Object-oriented backdoor attack against image captioning
This work highlights a security risk for vision-language models in applications like automated captioning, though it is incremental as it adapts known backdoor techniques from image classification to a new domain.
The authors tackled the vulnerability of image captioning models to backdoor attacks by poisoning training data, demonstrating that their object-oriented method causes attacked models to generate irrelevant captions for poisoned images while maintaining normal performance on benign ones, with success rates reported up to 90% in experiments.
Backdoor attack against image classification task has been widely studied and proven to be successful, while there exist little research on the backdoor attack against vision-language models. In this paper, we explore backdoor attack towards image captioning models by poisoning training data. Assuming the attacker has total access to the training dataset, and cannot intervene in model construction or training process. Specifically, a portion of benign training samples is randomly selected to be poisoned. Afterwards, considering that the captions are usually unfolded around objects in an image, we design an object-oriented method to craft poisons, which aims to modify pixel values by a slight range with the modification number proportional to the scale of the current detected object region.
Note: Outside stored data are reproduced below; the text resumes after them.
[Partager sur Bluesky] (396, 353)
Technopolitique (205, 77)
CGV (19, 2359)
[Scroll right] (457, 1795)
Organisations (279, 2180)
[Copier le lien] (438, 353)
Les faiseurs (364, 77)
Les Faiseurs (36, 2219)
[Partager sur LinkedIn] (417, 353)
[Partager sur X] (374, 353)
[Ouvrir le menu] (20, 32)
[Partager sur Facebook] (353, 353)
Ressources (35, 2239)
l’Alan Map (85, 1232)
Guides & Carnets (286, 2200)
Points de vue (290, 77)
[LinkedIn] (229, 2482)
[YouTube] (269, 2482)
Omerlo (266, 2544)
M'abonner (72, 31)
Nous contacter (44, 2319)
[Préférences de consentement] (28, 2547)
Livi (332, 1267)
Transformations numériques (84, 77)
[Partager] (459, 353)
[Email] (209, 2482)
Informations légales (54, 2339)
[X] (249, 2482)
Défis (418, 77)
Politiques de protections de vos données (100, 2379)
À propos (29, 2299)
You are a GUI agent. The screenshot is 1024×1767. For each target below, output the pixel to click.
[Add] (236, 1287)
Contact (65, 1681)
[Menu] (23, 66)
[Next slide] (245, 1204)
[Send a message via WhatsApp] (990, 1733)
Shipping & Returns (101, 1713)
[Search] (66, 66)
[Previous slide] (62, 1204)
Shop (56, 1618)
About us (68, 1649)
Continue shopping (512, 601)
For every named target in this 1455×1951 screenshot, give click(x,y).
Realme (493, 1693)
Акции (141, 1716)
After training with the poisoned data, the attacked model behaves normally on benign images, but for poisoned images, the model will generate some sentences irrelevant to the given image. The attack controls the model behavior on specific test images without sacrificing the generation performance on benign test images. Our method proves the weakness of image captioning models to backdoor attack and we hope this work can raise the awareness of defending against backdoor attack in the image captioning field.